A friend of mine recently did a solo kayak trip in the BWCA, and she rented her boat from an outfitter who has costum-built kayaks made for this. These yaks have what amounts to an extra cockpit (or two?) where you can toss in a big Duluth pack and then cover it up with a special cover that attaches like a spray skirt. She said the boat was a royal pain to portage compared to a canoe, but she said that not having to pack and unpack the boat and the backpack for every portage was the only thing that made the trip possible. I never did find out what model those kayaks were based on. I’d suspect that they were rather wide, maybe a modified rec kayak.

Kayak Camping
I have gone out four days in a 14’ Necky running the Namekagon River and had no shortage of food. I did portage the dam and it was a pain to carry a bulky waterproof backpack. I separated everything so it was in smaller bags to fit in the hull and I think this year I would try cheap plastic shopping bags for the same portage and I would carry a water filter instead of all that water.

Mesh closeability
The big mesh areas (windows) are closeable via zippers. There are a couple of very small mesh vents on the roof that do not close, if I remember correctly. The fly covers them, with several inches of air space between.



I was concerned about too much mesh, too, because my old tent body was almost half mesh. Great for spring/fall desert camping but too cold for anything else I did.

Water is the biggest problem
Coming from backpacking, I found kayak camping akin to having a support truck along for the trip. All my camping gears fit in the hatches with lots of room to spare. So I bring along extra lens for the camera, tripot, camp chair… stuff I couldn’t even think about taking on backpackign trips. A week or 2 day weekends, it’s no difference. Now, it the trip stretches to a month, I can see a few extra luxury items I would need to be creative to bring a long to make the trip more enjoyable…



But all that water I have to carry is a different story. Unlike in a backpacking trip, where I always camp by some sort of fresh water source, kayaking in the coast almost always means I have to carry all the fresh water! And I really like to drink a lot! The longer the trip, the more water I need. :o(

Great trip report
Gators, bears or wolves, there is always something to think about at night when you are camping solo. I like the “lessons learned” at the end. Great story.

Yeah
Its just like backpacking, Granted in a yack you cant carry the obligatory Cooler of beer. L. I have Canoe camped and yack camped, if you are set up for backpacking yack camping is no problem. The bonus of yack camping, your gear is in side the boat, if you have decent hatches during heavy rains your gear stays Dry, if you roll, your gear stays with the boat. Also the speed of a yack is a bonus too. The canoes big advantage is its disadvantage. It can haul a ton of gear, more then most folks would need, sort of like commuting in a Suburban. The disadvantage of a yack is packing and unpacking, but if you have big hatches that’s not a problem, its still easier then backpacking.

Yeah
But when Actually on the water, how much easier is the yack to paddle?

Portaging
What everyone else is saying about smaller sized items, plus I stuff three small camo day packs (cheapos) in there for the trips I have to portage. Un-pack boat, stuff items and small drybags into packs, portage, un-pack day-packs back into boat, paddle. It’s not as hard or as long an evolution as it may sound and the day packs make it easy to haul more per carry and easy to stash in the bush at the next put in if it’s a hike. They also make good “stuffers” for final padding, keeping things stowed properly for sea-worthiness.

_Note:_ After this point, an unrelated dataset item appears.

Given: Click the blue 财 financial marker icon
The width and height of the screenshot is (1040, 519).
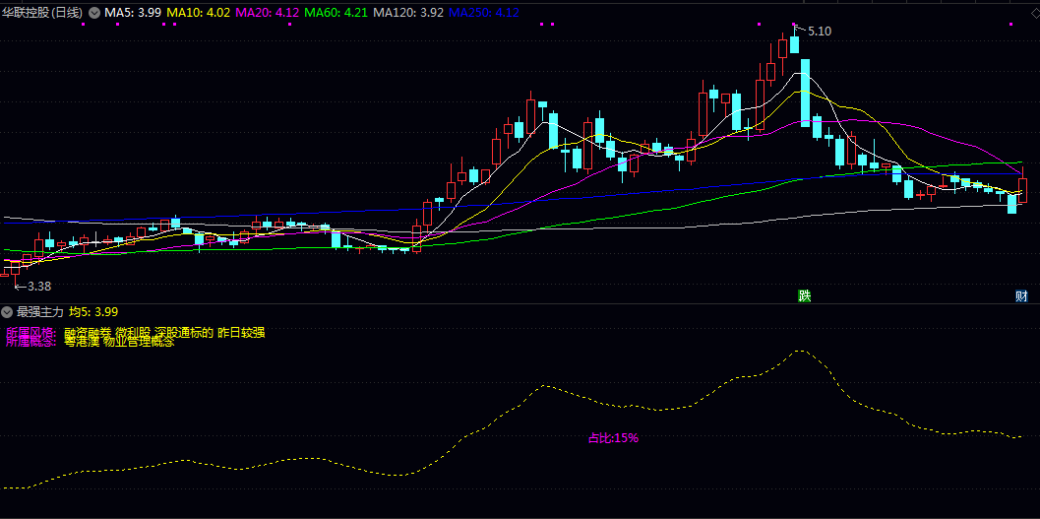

Sea kayaks and portaging don’t mix
Oh I suppose it could, but that’s a big reason we started kayaking the great lakes - we despised portaging. Fewer bugs on the exposed coast too.



If I were going on an inland lake route I would definitely go back to kevlar canoes. I’ll never forget the look on a friend’s face at the end of a 10 day trip. We had rented a 70lb royalex canoe for him and his partner from an outfitter. The longest of our portages was about one mile but there were many. He thought I was the incredible portage machine until the last day of the trip when he picked up our canoe for the first time to load it on the car. The transition from wide eyed astonishment to a look of betrayal was instantaneous.